* Exercise directions
Put everything in the material below from the line containing "Disable the Path Pkt Loss checkbox" down to the line containing "coord(163,598)" into a Markdown table with the columns Row and Line, skipping blank lines. Leave the pictures out.

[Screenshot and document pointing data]

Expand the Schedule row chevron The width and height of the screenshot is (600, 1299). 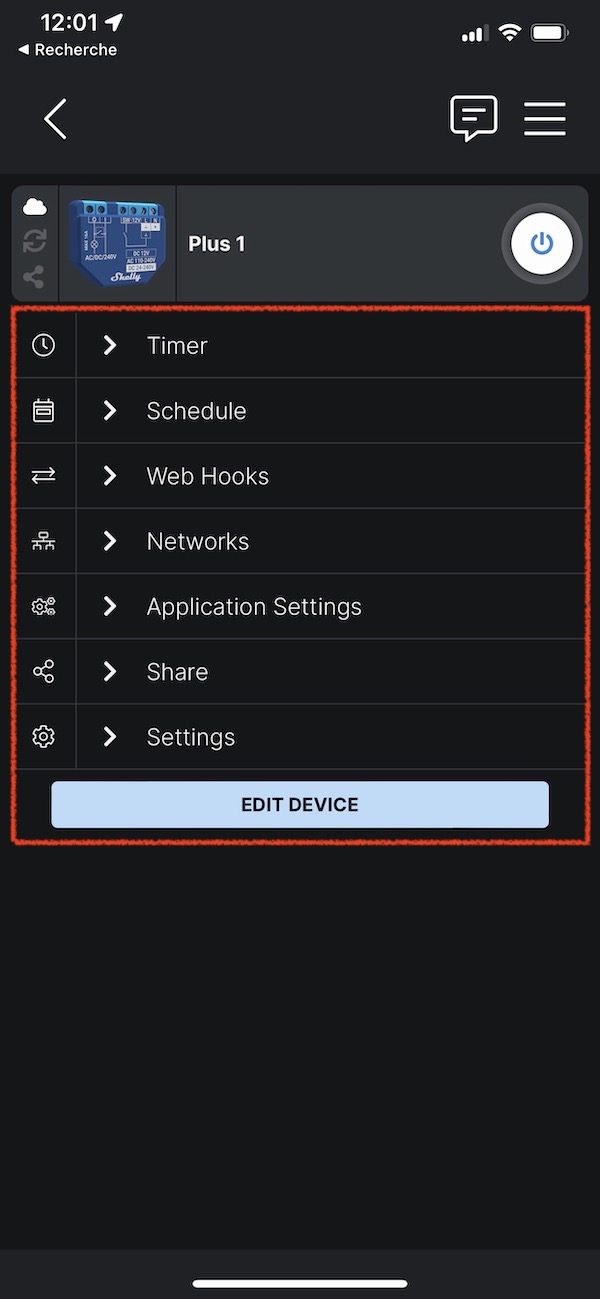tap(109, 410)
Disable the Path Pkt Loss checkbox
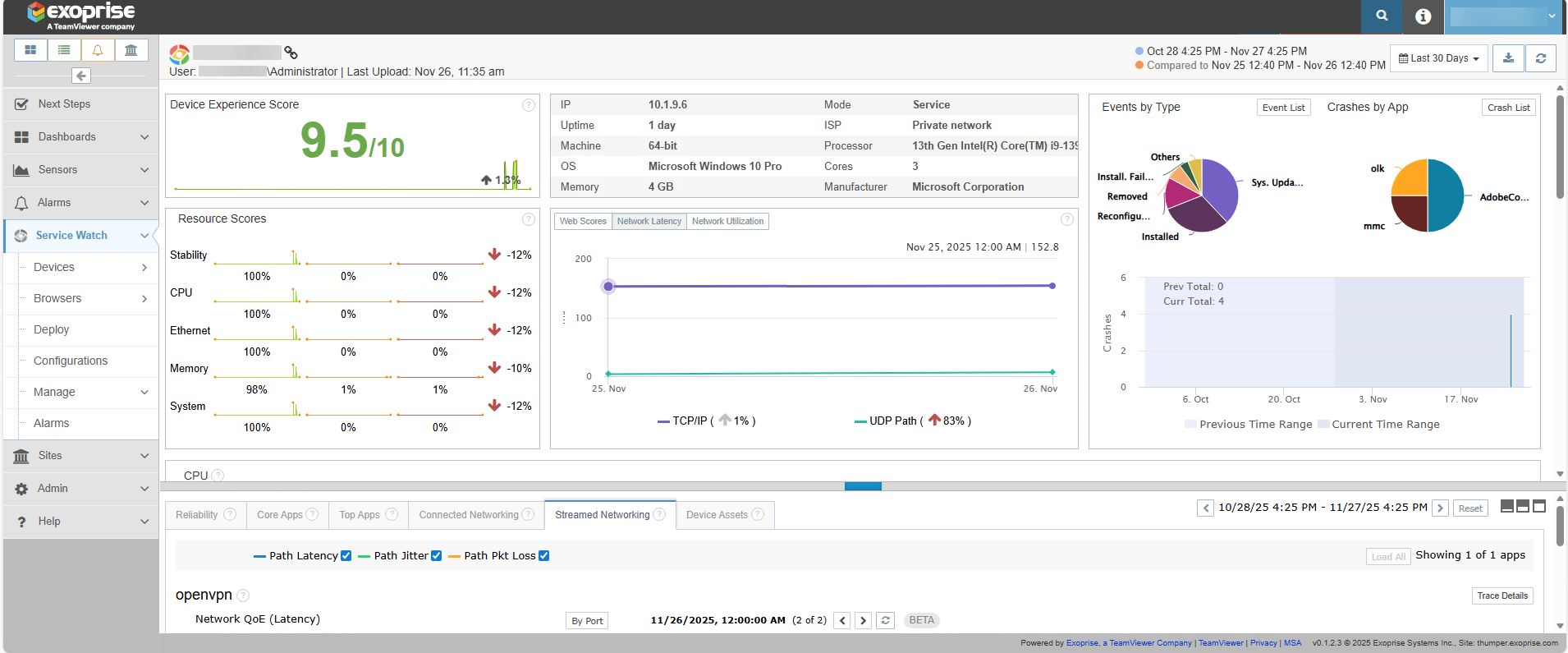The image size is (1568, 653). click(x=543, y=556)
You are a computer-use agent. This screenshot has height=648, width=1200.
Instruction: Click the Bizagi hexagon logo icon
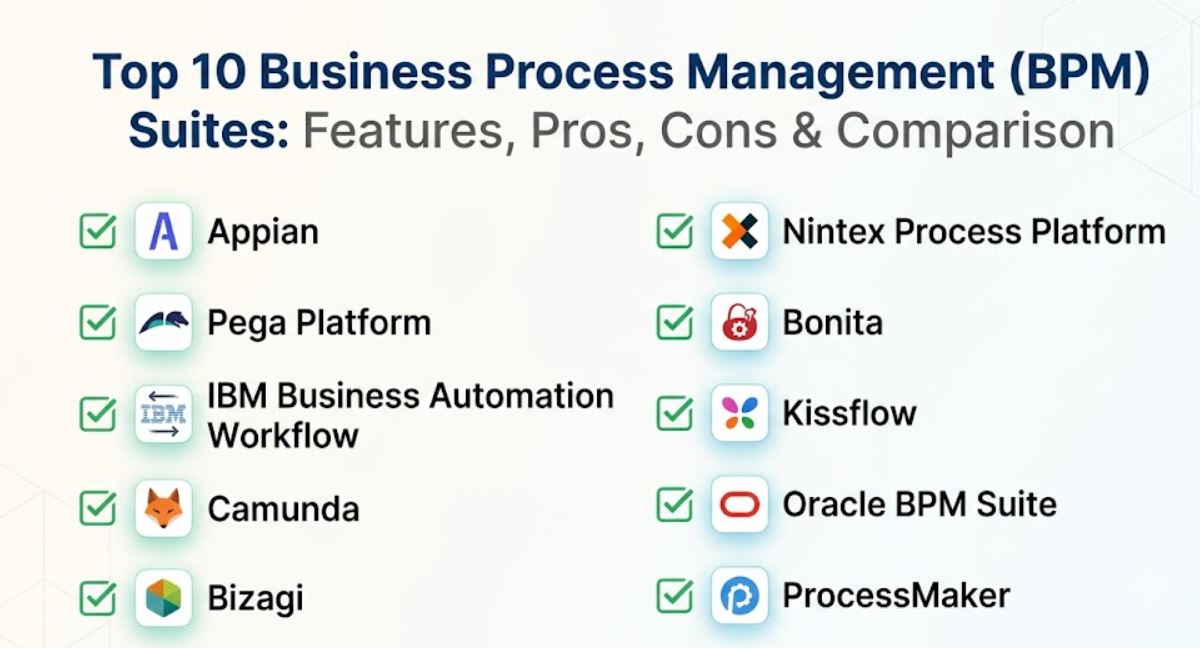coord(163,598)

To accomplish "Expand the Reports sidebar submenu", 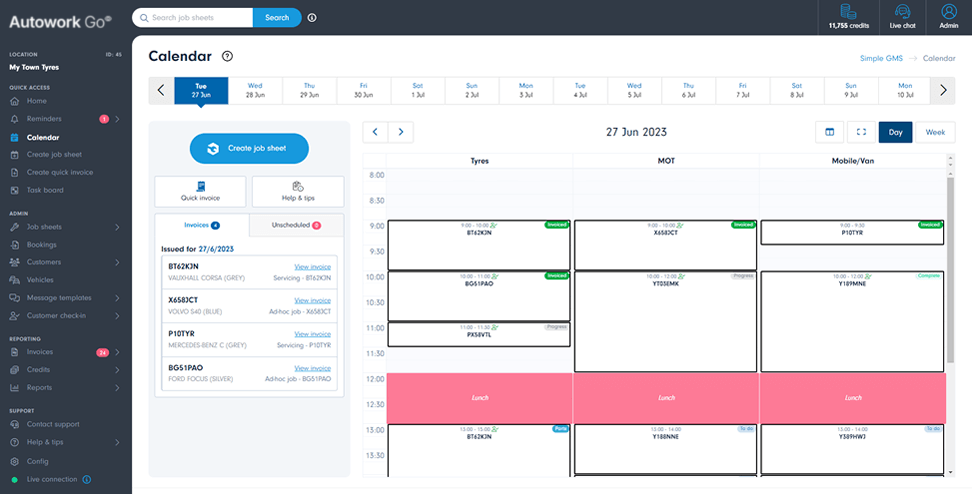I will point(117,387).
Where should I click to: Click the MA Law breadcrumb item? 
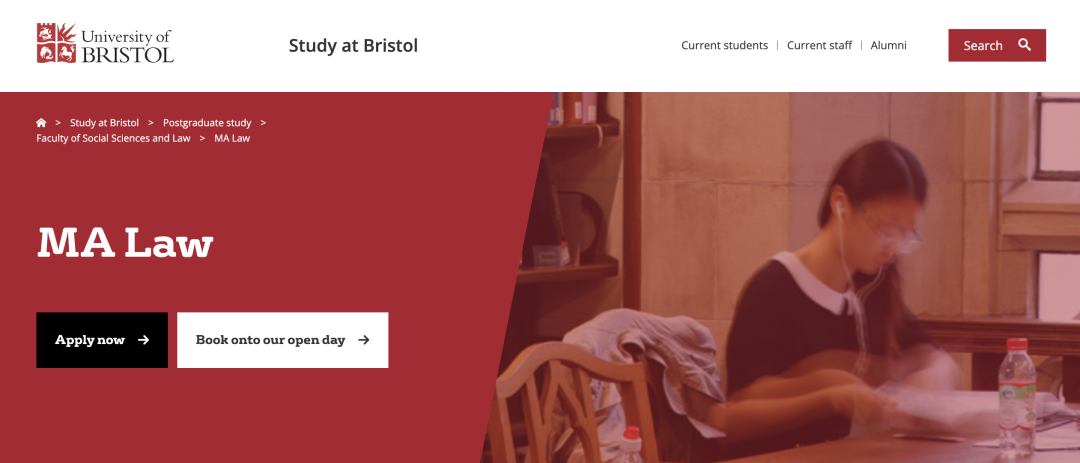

* Task solution
| Row | Line |
|---|---|
| 1 | Disable the Path Pkt Loss checkbox |
| 2 | The image size is (1568, 653). click(x=543, y=556) |
| 3 | You are a computer-use agent. This screenshot has height=648, width=1200. |
| 4 | Instruction: Click the Bizagi hexagon logo icon |
| 5 | coord(163,598) |